AD_AdminAccounts Job
The AD_AdminAccounts Job shows all actions taken by domain administrators within the environment.
Analysis Tasks for the AD_AdminAccounts Job
Navigate to the Jobs > Active Directory > 6.Activity > Privileged Accounts > AD_AdminAccounts > Configure node and select Analysis to view the analysis tasks.
CAUTION: Do not modify or deselect the selected analysis tasks. The analysis tasks are preconfigured for this job.

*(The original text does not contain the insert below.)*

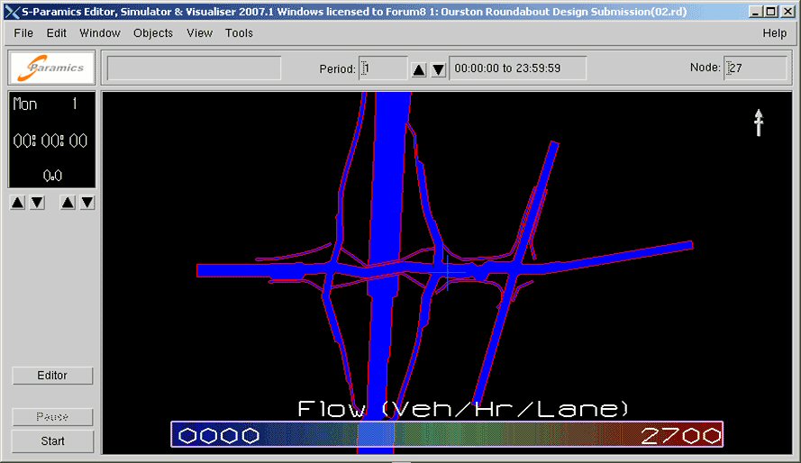
Task: Click second down arrow below the clock
Action: coord(87,203)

The default analysis tasks are:
- Summarizes Administrative Account Activity – Creates the SA_AD_AdminAccounts_ActivitySummary table accessible under the job’s Results node
- Identifies Administrative Accounts Last Activity Event – Creates the SA_AD_AdminAccounts_LastActivity table accessible under the job’s Results node
- Identifies Administrative Group List Activity Event – Creates the SA_AD_AdminAccounts_LastActivityByGroup table accessible under the job’s Results node
In addition to the tables created by the analysis tasks, the AD_AdminAccounts Job produces the follow pre-configured reports:
| Report | Description | Default Tags | Report Elements |
|---|---|---|---|
| Admin Activity | Highlights administrative account activity events. | CCPA GDPR SOX HIPPA PCI-DSS GLBA ITAR FERPA FISMA ISO27001 | This report is comprised of two elements: - Bar Chart– Displays least active administrators - Table – Displays administrative user activity details |
| Admin Authentications | Authenticating from many different clients increases the risk of Administrator credentials being compromised. | GDPR SOX HIPPA PCI-DSS GLBA ITAR FERPA FISMA ISO27001 | This report is comprised of three elements: - Bar Chart – Displays the top admin accounts by client usage - Table – Displays all client usage - Table – Displays administrator authentication |
Configure the Summarize Administrative Account Activity Analysis Task
Customizable parameters enable you to set the values used to include the NT Account name for admin groups during this job’s analysis. The parameters can be customized and are listed in a section at the bottom of the SQL Script Editor. Follow the steps to customize an analysis task’s parameters.
Step 1 – Navigate to the Active Directory > 6.Activity > Privileged Accounts > AD_AdminAccounts > Configure node and select Analysis.
Step 2 – In the Analysis Selection view, select the Summarizes Administrative Account Activity analysis task and click Analysis Configuration. The SQL Script Editor opens.
CAUTION: Do not change any parameters where the Value states Created during execution.
Step 3 – In the parameters section at the bottom of the editor, find the Value column. Select the cell for the temporary table called #AdminGroups, and click Edit Table to modify the value.
- The new value should include the NT Account names for the admin groups that are considered administrative groups beyond the default admin groups.
Step 4 – Click Save and Close to finalize the customization and close the SQL Script Editor window.
The analysis task now includes custom parameters for the updated values.